» **How to complete this task**
Only a number is wanted here: how many lines in the records below contain the string "right".
***** Exercise input
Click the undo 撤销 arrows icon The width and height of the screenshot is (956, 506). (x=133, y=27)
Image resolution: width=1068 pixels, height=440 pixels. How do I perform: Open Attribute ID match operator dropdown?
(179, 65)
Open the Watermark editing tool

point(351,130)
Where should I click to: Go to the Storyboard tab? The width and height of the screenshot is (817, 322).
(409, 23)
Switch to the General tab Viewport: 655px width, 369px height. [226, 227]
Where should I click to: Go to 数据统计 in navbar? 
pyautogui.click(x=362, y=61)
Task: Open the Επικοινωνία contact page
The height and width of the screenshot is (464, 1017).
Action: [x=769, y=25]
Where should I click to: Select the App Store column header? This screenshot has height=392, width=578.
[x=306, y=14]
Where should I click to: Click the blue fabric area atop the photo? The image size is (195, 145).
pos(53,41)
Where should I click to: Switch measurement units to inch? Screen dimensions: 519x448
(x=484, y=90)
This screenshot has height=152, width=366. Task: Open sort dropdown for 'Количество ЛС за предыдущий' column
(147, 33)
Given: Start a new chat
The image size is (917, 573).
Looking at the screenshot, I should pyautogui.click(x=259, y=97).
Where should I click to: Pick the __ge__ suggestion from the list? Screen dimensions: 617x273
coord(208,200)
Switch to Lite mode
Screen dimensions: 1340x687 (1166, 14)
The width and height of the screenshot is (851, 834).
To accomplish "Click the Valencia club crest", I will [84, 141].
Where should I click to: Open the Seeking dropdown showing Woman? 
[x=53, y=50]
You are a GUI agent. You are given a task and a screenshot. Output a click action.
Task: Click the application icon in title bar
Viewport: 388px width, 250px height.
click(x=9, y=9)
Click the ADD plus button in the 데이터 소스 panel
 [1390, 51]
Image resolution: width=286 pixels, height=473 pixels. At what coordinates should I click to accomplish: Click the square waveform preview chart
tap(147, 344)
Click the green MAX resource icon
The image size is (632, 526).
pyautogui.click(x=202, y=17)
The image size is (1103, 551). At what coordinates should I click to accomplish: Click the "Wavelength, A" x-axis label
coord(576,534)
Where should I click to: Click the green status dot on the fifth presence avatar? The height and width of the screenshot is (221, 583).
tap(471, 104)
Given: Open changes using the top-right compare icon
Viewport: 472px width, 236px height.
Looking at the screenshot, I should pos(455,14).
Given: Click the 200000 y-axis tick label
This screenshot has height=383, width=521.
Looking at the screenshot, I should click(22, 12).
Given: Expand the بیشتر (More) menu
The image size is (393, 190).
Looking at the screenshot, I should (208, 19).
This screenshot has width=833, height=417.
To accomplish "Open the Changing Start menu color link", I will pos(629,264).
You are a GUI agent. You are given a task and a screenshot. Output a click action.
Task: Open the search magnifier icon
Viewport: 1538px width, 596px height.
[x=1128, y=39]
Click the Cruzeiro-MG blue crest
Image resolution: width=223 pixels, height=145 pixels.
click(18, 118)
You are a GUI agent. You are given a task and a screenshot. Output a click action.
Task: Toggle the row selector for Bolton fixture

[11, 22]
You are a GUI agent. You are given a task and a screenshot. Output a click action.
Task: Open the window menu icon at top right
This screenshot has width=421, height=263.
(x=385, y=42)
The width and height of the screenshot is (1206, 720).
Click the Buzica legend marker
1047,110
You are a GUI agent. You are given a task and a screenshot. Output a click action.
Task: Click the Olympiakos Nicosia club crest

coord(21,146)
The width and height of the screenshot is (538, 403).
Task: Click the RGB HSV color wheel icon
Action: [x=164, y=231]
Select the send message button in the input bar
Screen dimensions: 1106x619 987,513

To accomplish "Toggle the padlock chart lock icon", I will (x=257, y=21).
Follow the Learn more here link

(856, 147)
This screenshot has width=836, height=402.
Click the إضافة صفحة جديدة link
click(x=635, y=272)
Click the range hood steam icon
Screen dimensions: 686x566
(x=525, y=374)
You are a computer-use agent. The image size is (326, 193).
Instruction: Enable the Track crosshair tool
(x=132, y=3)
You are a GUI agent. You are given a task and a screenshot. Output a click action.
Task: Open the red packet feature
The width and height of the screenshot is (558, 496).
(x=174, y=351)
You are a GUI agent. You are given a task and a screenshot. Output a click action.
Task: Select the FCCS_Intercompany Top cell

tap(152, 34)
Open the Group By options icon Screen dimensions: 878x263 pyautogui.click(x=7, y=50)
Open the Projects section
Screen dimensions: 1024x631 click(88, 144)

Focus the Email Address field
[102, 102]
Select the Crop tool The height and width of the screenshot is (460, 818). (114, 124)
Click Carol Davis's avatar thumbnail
**********
» **Response to the task**
2